▸ EXTRACT TO READ
# # # # #

By JOSH NEWTON
A five-year Tahlequah Middle School band director lost his job early Tuesday morning after six hours of testimony before the I-35 Board of Education.
TMS Band Director Justin Frazier apologized to TPS board members for issues that surfaced in January when he was taking prescription Xanax. He repeatedly denied accusations that he might have taken more than $1,000 from a band room in January, and asked the Board of Education to let him keep his job. He promised he would be willing to meet the recommendations set forth in a plan created by TMS Principal DeAnn Mashburn. He said he is no longer taking Xanax.
“I’ve always wanted to work at Tahlequah,” Frazier said. “It’s where I’ve always wanted to be.”
Frazier was arrested Friday, Jan. 18, in Muskogee County for possession of a controlled dangerous substance and possession of paraphernalia.
The hearing Monday evening marked the first time details of what led to Frazier’s arrest were made public. TPS Superintendent Lisa Presley had previously recommended the board terminate Frazier based on the school’s findings.
At Monday night’s hearing, TPS’ attorney – Karen Long, of Rosenstein, Fist & Ringold – indicated Frazier demonstrated erratic behavior in the days leading up to his arrest. Frazier showed up for class Jan. 16 with a bloody nose and hand, and was acting strangely, Long said. School administrators also argue Frazier had exercised poor judgment, and had been late for work several times.

# # # # #

▸ PROVIDED RECORDS

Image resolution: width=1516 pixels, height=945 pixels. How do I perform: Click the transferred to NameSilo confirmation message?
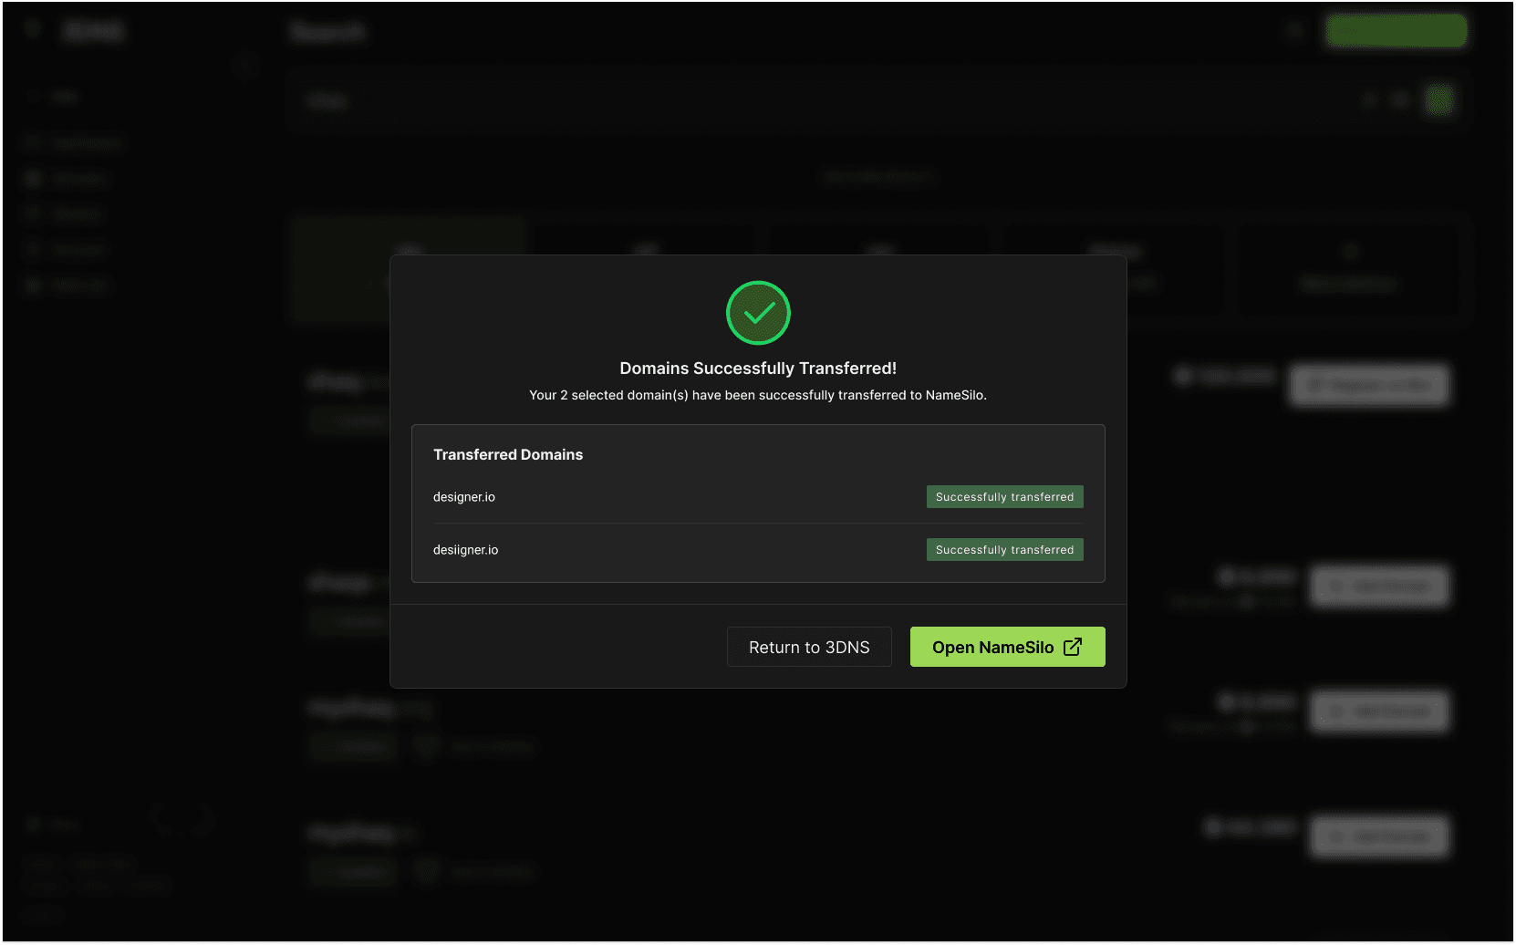pos(758,395)
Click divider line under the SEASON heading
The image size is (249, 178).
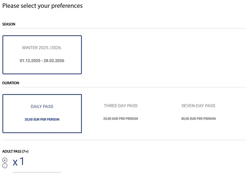[x=125, y=29]
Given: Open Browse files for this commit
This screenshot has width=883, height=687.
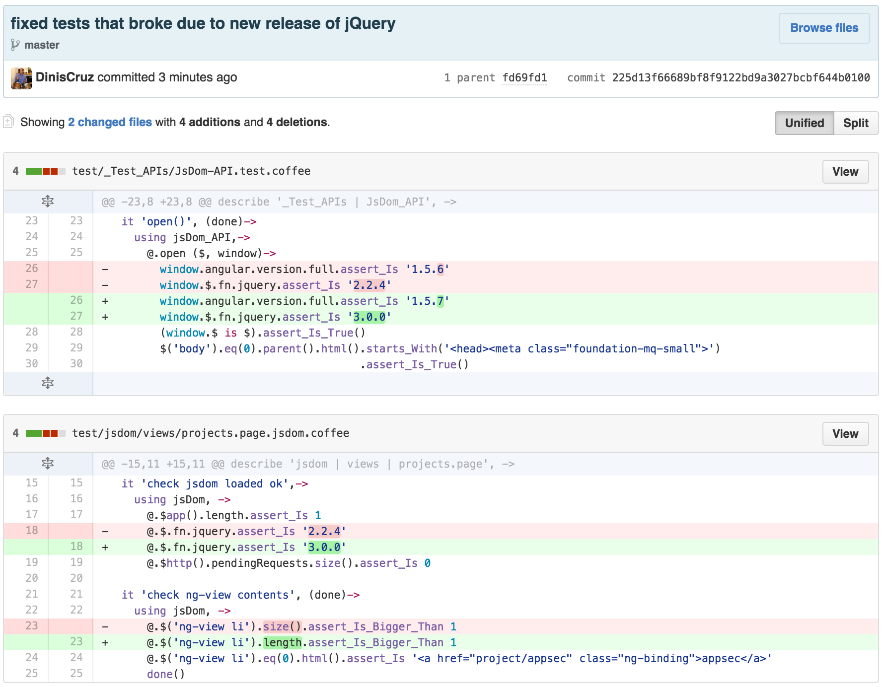Looking at the screenshot, I should tap(824, 28).
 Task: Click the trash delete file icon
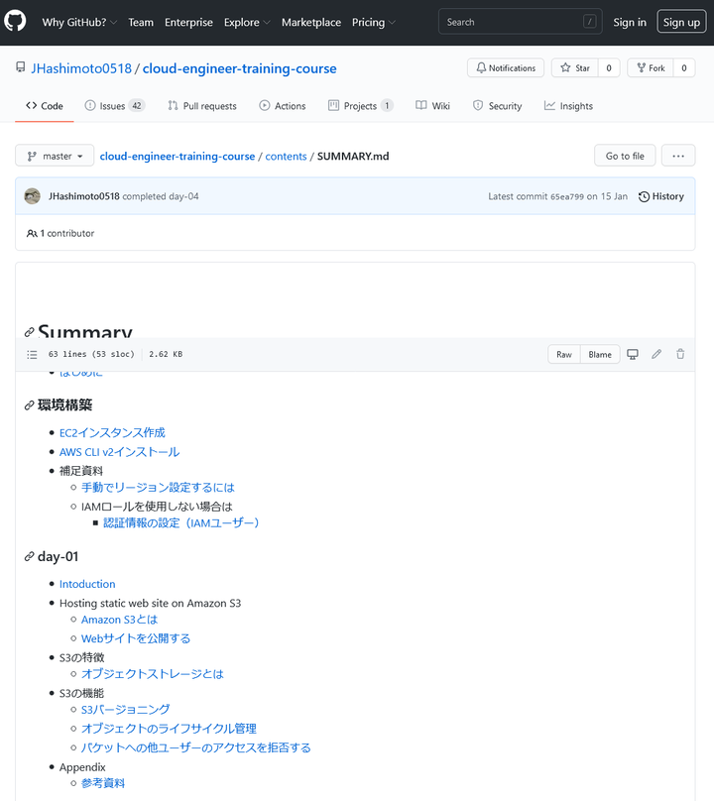[x=680, y=354]
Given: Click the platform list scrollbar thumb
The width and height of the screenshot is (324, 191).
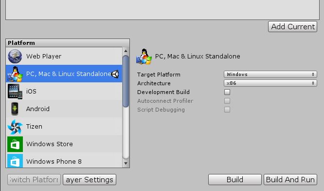Looking at the screenshot, I should pos(126,81).
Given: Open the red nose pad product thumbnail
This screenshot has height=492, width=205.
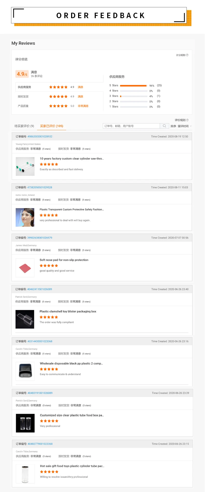Looking at the screenshot, I should (x=25, y=268).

# # # # #

▸ TASK OBJECTIVE
Based on the band director article, say whether each statement agrees with it. Answer yes or no for each, and quote the words that decide it. (a) Frazier was arrested in Muskogee County. (b) Frazier admitted taking money from a band room. (c) Superintendent Lisa Presley recommended that the board keep Frazier. The rows that come after this article have nothing to do with it.

▸ TASK RESPONSE
(a) Yes: "Frazier was arrested Friday, Jan. 18, in Muskogee County"
(b) No: "He repeatedly denied accusations that he might have taken more than $1,000 from a band room in January"
(c) No: "TPS Superintendent Lisa Presley had previously recommended the board terminate Frazier"